But there was one thing sled hockey offered that Eustace had been craving while struggling to keep up with his friends in basketball and baseball.
“It was a team thing,” Paul Eustace said. “He got to be in the locker room with the team. He was just happy to be there.”
While those first days were inauspicious — “There was a point when I was looking at David on the ice and wondering if he would ever score a goal,” Paul said — David grew feverish with his training, putting down pads on the hardwood living room floor and practicing with a golf ball.
“You don’t get to this level of sled hockey without a lot of hard work,” Paul Eustace said. “He’s always looking for ice time. He goes to five different rinks around the area to work out.”
By age 12, David Eustace was promoted to Northeast Passage’s high-level adult team, where he joined a 14-year-old goalie from Haverhill named Griffin LaMarre.
LaMarre, now 25, was born with spastic paraplegia, a hereditary condition that affects the strength of his legs and his balance.

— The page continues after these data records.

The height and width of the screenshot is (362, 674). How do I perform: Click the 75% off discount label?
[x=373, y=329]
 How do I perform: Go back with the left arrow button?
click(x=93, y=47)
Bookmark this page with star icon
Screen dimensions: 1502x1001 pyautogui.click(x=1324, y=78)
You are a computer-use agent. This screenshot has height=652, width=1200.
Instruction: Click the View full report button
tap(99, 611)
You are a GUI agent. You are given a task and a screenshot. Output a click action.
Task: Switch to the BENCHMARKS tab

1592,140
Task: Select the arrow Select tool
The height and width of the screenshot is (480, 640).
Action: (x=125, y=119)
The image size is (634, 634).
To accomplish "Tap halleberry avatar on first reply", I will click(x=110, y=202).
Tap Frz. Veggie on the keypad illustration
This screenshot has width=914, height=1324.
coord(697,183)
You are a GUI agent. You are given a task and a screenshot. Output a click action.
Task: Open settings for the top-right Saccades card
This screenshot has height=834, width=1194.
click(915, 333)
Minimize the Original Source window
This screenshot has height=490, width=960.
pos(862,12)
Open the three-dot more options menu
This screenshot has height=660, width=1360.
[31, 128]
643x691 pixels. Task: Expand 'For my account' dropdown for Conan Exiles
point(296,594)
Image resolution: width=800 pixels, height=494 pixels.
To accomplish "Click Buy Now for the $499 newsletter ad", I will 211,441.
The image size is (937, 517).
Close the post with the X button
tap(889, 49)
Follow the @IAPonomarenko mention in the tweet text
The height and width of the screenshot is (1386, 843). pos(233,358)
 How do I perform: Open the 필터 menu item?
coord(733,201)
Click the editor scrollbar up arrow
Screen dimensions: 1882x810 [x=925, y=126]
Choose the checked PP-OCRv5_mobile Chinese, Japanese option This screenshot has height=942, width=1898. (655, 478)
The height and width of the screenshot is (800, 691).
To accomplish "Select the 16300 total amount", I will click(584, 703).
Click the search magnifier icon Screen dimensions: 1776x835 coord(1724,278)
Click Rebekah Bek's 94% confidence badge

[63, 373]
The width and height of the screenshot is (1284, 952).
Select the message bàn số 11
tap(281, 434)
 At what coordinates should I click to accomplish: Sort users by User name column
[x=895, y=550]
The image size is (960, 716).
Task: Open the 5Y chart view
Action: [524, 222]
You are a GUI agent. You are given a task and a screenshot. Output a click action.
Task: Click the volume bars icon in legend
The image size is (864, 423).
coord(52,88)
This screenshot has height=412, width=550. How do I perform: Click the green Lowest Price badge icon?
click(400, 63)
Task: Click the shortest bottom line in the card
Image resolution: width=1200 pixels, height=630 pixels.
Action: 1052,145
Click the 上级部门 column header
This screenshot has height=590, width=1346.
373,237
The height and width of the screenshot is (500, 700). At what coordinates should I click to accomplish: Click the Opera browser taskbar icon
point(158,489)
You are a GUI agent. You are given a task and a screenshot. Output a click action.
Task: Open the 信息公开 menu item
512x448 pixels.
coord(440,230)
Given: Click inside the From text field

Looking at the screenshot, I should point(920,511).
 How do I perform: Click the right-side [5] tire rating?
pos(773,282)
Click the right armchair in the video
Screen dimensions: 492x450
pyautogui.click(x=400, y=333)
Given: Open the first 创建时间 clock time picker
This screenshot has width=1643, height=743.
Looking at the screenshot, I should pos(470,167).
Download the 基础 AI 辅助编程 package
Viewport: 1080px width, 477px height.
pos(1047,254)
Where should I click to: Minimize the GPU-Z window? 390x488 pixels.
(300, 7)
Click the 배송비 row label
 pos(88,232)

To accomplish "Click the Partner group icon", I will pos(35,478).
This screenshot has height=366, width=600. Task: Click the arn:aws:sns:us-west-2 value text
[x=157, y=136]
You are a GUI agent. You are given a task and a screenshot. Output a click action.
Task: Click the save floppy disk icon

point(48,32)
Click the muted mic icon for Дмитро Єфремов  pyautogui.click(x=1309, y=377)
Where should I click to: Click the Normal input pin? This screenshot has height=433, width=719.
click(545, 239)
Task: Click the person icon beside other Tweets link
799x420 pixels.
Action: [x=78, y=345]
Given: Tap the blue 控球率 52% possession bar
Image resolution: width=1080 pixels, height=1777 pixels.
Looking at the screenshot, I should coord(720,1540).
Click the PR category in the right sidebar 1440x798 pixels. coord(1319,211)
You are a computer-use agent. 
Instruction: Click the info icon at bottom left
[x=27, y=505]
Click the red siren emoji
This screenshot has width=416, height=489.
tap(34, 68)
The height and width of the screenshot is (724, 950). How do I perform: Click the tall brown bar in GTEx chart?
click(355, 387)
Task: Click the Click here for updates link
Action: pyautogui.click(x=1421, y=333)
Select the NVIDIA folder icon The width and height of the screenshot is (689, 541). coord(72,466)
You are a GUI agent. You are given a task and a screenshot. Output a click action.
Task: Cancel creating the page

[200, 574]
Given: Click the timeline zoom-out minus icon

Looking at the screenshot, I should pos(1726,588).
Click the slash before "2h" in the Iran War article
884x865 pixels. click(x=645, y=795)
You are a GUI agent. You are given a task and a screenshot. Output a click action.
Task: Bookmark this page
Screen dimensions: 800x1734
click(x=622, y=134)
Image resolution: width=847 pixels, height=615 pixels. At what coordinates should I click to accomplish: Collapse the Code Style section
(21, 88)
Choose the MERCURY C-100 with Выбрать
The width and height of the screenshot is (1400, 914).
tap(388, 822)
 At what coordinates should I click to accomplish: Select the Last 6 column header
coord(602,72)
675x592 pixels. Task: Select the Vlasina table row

It began to surface with a limp when he was 6 and progressed until he had to give up soccer at age 10. He continued to play baseball and lacrosse through middle school before becoming the lacrosse team manager for four seasons at Haverhill High.
While he has been competing in sled hockey since age 11, LaMarre’s first Paralympic dream was skiing. He grew up shredding the slopes at Attitash and Sunday River, but during his freshman year he broke both his legs in a skiing accident. That same year, at age 15, he made the Team USA development sled hockey team, one rung below the national team.
But LaMarre was stuck behind two accomplished national team goalies, Jen Lee and Steve Cash, leaving him toiling on the development team for eight years. He watched as his NEP teammates — including Eustace, Zych, and Noah Grove —vall got called up, but one night, while sitting down to dinner with colleagues from his sales job at a New York commercial real estate software startup, he got a call from Dan Brennen, USA Hockey’s director of sled national teams. Cash was retiring, and LaMarre was getting his spot.
“It was a little unexpected,” he said. “I went back in and my co-workers were like, ‘I don’t know if I’ve seen you so excited and happy.’ ”
The first of the Massachusetts trio to get his national-team call-up was Zych, a 25-year-old native of South Hadley who has spina bifida, a birth condition affecting the spine. Zych, who was able to walk until he graduated from South Hadley High in 2015, has endured 19 surgeries. In the eighth grade, he tried sled hockey for the first time.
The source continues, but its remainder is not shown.